* [Records for this task]:
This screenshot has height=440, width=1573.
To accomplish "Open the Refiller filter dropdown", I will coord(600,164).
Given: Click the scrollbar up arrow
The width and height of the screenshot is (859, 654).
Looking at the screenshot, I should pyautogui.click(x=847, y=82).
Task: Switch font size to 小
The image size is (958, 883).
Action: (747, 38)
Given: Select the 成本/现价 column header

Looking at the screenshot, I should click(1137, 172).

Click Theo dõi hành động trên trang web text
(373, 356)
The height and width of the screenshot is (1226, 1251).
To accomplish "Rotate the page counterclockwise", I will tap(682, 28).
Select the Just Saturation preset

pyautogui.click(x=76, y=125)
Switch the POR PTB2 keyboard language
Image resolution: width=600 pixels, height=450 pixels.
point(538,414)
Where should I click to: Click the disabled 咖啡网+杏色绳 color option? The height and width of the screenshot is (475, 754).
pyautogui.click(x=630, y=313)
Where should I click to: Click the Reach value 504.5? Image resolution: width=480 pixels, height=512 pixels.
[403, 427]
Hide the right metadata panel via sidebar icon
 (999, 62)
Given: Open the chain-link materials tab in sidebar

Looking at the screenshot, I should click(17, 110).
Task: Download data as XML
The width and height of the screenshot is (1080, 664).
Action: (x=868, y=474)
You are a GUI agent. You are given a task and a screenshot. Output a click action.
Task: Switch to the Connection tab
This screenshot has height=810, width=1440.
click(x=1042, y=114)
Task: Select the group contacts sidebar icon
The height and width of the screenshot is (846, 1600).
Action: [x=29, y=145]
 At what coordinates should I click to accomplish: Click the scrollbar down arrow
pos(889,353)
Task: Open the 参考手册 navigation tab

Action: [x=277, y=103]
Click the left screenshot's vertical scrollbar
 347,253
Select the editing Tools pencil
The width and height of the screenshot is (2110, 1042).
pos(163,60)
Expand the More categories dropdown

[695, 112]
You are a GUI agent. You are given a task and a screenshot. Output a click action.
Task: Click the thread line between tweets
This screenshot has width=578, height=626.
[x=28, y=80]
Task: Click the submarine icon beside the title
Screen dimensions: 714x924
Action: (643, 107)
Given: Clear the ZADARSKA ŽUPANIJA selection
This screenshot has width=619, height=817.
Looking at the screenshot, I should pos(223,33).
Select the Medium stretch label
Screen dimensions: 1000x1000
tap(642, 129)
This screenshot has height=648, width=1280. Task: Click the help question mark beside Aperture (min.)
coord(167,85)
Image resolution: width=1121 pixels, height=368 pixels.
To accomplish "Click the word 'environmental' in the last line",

* [Work task]:
Retype nothing except the lines from the line holding "Expand the More categories dropdown" through the last line of the entries, both included.

* [Finished exercise]:
Expand the More categories dropdown

[695, 112]
You are a GUI agent. You are given a task and a screenshot. Output a click action.
Task: Click the thread line between tweets
This screenshot has width=578, height=626.
[x=28, y=80]
Task: Click the submarine icon beside the title
Screen dimensions: 714x924
Action: (643, 107)
Given: Clear the ZADARSKA ŽUPANIJA selection
This screenshot has width=619, height=817.
Looking at the screenshot, I should pos(223,33).
Select the Medium stretch label
Screen dimensions: 1000x1000
tap(642, 129)
This screenshot has height=648, width=1280. Task: Click the help question mark beside Aperture (min.)
coord(167,85)
Image resolution: width=1121 pixels, height=368 pixels.
To accomplish "Click the word 'environmental' in the last line",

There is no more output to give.